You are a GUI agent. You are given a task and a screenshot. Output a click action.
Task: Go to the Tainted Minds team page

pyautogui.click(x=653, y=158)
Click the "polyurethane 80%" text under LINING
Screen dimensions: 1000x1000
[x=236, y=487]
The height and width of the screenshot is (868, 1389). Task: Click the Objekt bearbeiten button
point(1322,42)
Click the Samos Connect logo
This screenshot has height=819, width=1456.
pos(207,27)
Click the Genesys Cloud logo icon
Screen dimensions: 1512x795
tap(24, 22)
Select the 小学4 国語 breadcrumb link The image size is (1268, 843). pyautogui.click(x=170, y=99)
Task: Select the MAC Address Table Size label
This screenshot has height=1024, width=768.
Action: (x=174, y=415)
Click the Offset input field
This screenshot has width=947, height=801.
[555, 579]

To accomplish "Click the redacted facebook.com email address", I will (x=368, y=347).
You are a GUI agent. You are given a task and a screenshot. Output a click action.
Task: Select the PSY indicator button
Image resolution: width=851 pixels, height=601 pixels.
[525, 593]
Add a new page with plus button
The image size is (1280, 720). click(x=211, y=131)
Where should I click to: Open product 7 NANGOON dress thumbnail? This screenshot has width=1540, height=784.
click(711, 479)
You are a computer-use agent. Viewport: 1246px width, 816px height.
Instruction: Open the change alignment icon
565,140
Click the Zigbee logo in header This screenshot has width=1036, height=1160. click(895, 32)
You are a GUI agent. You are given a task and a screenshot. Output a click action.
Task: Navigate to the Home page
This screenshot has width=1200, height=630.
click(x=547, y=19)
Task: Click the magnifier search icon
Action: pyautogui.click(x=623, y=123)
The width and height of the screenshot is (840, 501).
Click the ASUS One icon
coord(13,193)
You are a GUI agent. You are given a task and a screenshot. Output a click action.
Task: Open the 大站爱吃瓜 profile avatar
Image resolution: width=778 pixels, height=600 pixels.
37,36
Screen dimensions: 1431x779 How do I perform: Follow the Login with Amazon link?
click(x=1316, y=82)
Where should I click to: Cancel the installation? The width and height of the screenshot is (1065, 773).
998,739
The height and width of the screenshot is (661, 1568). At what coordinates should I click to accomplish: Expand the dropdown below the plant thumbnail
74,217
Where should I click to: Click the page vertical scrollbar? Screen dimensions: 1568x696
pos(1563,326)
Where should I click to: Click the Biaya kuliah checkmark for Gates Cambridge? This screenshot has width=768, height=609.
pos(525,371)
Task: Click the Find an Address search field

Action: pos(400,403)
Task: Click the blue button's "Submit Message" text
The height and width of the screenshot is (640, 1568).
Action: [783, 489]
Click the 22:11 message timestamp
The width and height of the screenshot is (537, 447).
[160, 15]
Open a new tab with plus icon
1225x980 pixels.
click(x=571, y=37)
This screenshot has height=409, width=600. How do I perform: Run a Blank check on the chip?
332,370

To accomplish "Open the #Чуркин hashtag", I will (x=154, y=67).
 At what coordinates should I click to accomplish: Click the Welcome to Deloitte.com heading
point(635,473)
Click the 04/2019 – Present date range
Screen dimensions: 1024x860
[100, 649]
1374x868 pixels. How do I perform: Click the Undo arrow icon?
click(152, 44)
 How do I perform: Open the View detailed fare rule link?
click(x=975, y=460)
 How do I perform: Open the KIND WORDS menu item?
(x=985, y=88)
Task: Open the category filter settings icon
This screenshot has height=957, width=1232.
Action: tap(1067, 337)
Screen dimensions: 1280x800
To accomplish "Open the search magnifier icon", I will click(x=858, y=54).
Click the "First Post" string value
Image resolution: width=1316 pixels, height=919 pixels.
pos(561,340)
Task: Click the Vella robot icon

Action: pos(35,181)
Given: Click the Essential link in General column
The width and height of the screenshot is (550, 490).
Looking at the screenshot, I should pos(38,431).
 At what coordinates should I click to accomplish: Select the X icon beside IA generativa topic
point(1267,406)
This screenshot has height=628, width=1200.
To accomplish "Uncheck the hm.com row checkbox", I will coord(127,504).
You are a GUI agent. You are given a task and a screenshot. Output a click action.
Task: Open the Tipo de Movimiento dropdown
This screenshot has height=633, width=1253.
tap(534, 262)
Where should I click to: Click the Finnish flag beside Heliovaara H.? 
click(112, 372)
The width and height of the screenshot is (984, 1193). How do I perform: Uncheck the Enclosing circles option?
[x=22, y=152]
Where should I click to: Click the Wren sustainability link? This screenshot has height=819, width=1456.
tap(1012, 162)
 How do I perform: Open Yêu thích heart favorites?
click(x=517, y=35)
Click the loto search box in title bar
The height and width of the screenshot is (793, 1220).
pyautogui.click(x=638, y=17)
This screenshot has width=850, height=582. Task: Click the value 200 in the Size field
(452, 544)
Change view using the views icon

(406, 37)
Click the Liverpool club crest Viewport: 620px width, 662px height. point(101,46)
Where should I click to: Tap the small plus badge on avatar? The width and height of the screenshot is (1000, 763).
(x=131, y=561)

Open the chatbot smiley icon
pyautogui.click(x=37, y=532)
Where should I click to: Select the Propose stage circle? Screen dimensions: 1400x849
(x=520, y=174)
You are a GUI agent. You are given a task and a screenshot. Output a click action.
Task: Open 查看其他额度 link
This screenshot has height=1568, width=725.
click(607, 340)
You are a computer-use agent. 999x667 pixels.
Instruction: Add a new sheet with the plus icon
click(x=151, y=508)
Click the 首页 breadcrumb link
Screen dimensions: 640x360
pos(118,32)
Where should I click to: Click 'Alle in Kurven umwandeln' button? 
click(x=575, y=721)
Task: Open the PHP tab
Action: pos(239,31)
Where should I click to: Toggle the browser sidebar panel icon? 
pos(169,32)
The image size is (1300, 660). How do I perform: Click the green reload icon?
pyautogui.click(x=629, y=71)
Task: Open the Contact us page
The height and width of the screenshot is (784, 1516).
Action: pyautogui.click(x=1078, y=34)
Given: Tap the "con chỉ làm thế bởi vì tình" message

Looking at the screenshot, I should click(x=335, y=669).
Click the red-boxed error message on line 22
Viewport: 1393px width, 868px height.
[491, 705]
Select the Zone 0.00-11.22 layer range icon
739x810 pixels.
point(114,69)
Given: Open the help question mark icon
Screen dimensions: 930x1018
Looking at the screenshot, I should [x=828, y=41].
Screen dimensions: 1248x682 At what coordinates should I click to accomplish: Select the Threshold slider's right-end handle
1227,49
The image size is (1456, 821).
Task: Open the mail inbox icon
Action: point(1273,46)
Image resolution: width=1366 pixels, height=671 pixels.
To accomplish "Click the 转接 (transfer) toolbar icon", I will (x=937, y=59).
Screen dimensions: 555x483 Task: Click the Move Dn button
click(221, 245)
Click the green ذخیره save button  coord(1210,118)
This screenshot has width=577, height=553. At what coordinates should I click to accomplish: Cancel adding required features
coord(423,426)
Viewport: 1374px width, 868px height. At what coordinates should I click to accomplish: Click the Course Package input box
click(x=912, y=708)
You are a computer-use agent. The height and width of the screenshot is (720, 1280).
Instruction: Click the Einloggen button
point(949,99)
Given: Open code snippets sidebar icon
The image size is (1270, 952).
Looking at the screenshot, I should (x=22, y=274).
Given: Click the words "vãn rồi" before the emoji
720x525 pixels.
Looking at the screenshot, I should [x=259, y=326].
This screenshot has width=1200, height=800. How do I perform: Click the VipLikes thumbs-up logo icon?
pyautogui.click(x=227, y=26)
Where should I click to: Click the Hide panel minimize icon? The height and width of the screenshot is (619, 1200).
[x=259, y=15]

» Task
Repeat the listing in its entirety, keeping each line as it is.

» Task output
You are a GUI agent. You are given a task and a screenshot. Output a click action.
Task: Go to the Tainted Minds team page

pyautogui.click(x=653, y=158)
Click the "polyurethane 80%" text under LINING
Screen dimensions: 1000x1000
[x=236, y=487]
The height and width of the screenshot is (868, 1389). Task: Click the Objekt bearbeiten button
point(1322,42)
Click the Samos Connect logo
This screenshot has height=819, width=1456.
pos(207,27)
Click the Genesys Cloud logo icon
Screen dimensions: 1512x795
tap(24, 22)
Select the 小学4 国語 breadcrumb link The image size is (1268, 843). pyautogui.click(x=170, y=99)
Task: Select the MAC Address Table Size label
This screenshot has height=1024, width=768.
Action: (x=174, y=415)
Click the Offset input field
This screenshot has width=947, height=801.
[555, 579]

To accomplish "Click the redacted facebook.com email address", I will (x=368, y=347).
You are a GUI agent. You are given a task and a screenshot. Output a click action.
Task: Select the PSY indicator button
Image resolution: width=851 pixels, height=601 pixels.
[525, 593]
Add a new page with plus button
The image size is (1280, 720). click(x=211, y=131)
Where should I click to: Open product 7 NANGOON dress thumbnail? This screenshot has width=1540, height=784.
click(711, 479)
You are a computer-use agent. Viewport: 1246px width, 816px height.
Instruction: Open the change alignment icon
565,140
Click the Zigbee logo in header This screenshot has width=1036, height=1160. click(895, 32)
You are a GUI agent. You are given a task and a screenshot. Output a click action.
Task: Navigate to the Home page
This screenshot has width=1200, height=630.
click(x=547, y=19)
Task: Click the magnifier search icon
Action: pyautogui.click(x=623, y=123)
The width and height of the screenshot is (840, 501).
Click the ASUS One icon
coord(13,193)
You are a GUI agent. You are given a task and a screenshot. Output a click action.
Task: Open the 大站爱吃瓜 profile avatar
Image resolution: width=778 pixels, height=600 pixels.
37,36
Screen dimensions: 1431x779 How do I perform: Follow the Login with Amazon link?
click(x=1316, y=82)
Where should I click to: Cancel the installation? The width and height of the screenshot is (1065, 773).
998,739
The height and width of the screenshot is (661, 1568). At what coordinates should I click to accomplish: Expand the dropdown below the plant thumbnail
74,217
Where should I click to: Click the page vertical scrollbar? Screen dimensions: 1568x696
pos(1563,326)
Where should I click to: Click the Biaya kuliah checkmark for Gates Cambridge? This screenshot has width=768, height=609.
pos(525,371)
Task: Click the Find an Address search field

Action: pos(400,403)
Task: Click the blue button's "Submit Message" text
The height and width of the screenshot is (640, 1568).
Action: [783, 489]
Click the 22:11 message timestamp
The width and height of the screenshot is (537, 447).
[160, 15]
Open a new tab with plus icon
1225x980 pixels.
click(x=571, y=37)
This screenshot has height=409, width=600. How do I perform: Run a Blank check on the chip?
332,370

To accomplish "Open the #Чуркин hashtag", I will (x=154, y=67).
 At what coordinates should I click to accomplish: Click the Welcome to Deloitte.com heading
point(635,473)
Click the 04/2019 – Present date range
Screen dimensions: 1024x860
[100, 649]
1374x868 pixels. How do I perform: Click the Undo arrow icon?
click(152, 44)
 How do I perform: Open the View detailed fare rule link?
click(x=975, y=460)
 How do I perform: Open the KIND WORDS menu item?
(x=985, y=88)
Task: Open the category filter settings icon
This screenshot has height=957, width=1232.
Action: tap(1067, 337)
Screen dimensions: 1280x800
To accomplish "Open the search magnifier icon", I will click(x=858, y=54).
Click the "First Post" string value
Image resolution: width=1316 pixels, height=919 pixels.
pos(561,340)
Task: Click the Vella robot icon

Action: pos(35,181)
Given: Click the Essential link in General column
The width and height of the screenshot is (550, 490).
Looking at the screenshot, I should pos(38,431).
 At what coordinates should I click to accomplish: Select the X icon beside IA generativa topic
point(1267,406)
This screenshot has height=628, width=1200.
To accomplish "Uncheck the hm.com row checkbox", I will coord(127,504).
You are a GUI agent. You are given a task and a screenshot. Output a click action.
Task: Open the Tipo de Movimiento dropdown
This screenshot has height=633, width=1253.
tap(534, 262)
Where should I click to: Click the Finnish flag beside Heliovaara H.? 
click(112, 372)
The width and height of the screenshot is (984, 1193). How do I perform: Uncheck the Enclosing circles option?
[x=22, y=152]
Where should I click to: Click the Wren sustainability link? This screenshot has height=819, width=1456.
tap(1012, 162)
 How do I perform: Open Yêu thích heart favorites?
click(x=517, y=35)
Click the loto search box in title bar
The height and width of the screenshot is (793, 1220).
pyautogui.click(x=638, y=17)
This screenshot has width=850, height=582. Task: Click the value 200 in the Size field
(452, 544)
Change view using the views icon

(406, 37)
Click the Liverpool club crest Viewport: 620px width, 662px height. point(101,46)
Where should I click to: Tap the small plus badge on avatar? The width and height of the screenshot is (1000, 763).
(x=131, y=561)

Open the chatbot smiley icon
pyautogui.click(x=37, y=532)
Where should I click to: Select the Propose stage circle? Screen dimensions: 1400x849
(x=520, y=174)
You are a GUI agent. You are given a task and a screenshot. Output a click action.
Task: Open 查看其他额度 link
This screenshot has height=1568, width=725.
click(607, 340)
You are a computer-use agent. 999x667 pixels.
Instruction: Add a new sheet with the plus icon
click(x=151, y=508)
Click the 首页 breadcrumb link
Screen dimensions: 640x360
pos(118,32)
Where should I click to: Click 'Alle in Kurven umwandeln' button? 
click(x=575, y=721)
Task: Open the PHP tab
Action: pos(239,31)
Where should I click to: Toggle the browser sidebar panel icon? 
pos(169,32)
The image size is (1300, 660). How do I perform: Click the green reload icon?
pyautogui.click(x=629, y=71)
Task: Open the Contact us page
The height and width of the screenshot is (784, 1516).
Action: pyautogui.click(x=1078, y=34)
Given: Tap the "con chỉ làm thế bởi vì tình" message

Looking at the screenshot, I should click(x=335, y=669).
Click the red-boxed error message on line 22
Viewport: 1393px width, 868px height.
[491, 705]
Select the Zone 0.00-11.22 layer range icon
739x810 pixels.
point(114,69)
Given: Open the help question mark icon
Screen dimensions: 930x1018
Looking at the screenshot, I should [x=828, y=41].
Screen dimensions: 1248x682 At what coordinates should I click to accomplish: Select the Threshold slider's right-end handle
1227,49
The image size is (1456, 821).
Task: Open the mail inbox icon
Action: point(1273,46)
Image resolution: width=1366 pixels, height=671 pixels.
To accomplish "Click the 转接 (transfer) toolbar icon", I will (x=937, y=59).
Screen dimensions: 555x483 Task: Click the Move Dn button
click(221, 245)
Click the green ذخیره save button  coord(1210,118)
This screenshot has width=577, height=553. At what coordinates should I click to accomplish: Cancel adding required features
coord(423,426)
Viewport: 1374px width, 868px height. At what coordinates should I click to accomplish: Click the Course Package input box
click(x=912, y=708)
You are a computer-use agent. The height and width of the screenshot is (720, 1280).
Instruction: Click the Einloggen button
point(949,99)
Given: Open code snippets sidebar icon
The image size is (1270, 952).
Looking at the screenshot, I should (x=22, y=274).
Given: Click the words "vãn rồi" before the emoji
720x525 pixels.
Looking at the screenshot, I should [x=259, y=326].
This screenshot has width=1200, height=800. How do I perform: Click the VipLikes thumbs-up logo icon?
pyautogui.click(x=227, y=26)
Where should I click to: Click the Hide panel minimize icon? The height and width of the screenshot is (619, 1200).
[x=259, y=15]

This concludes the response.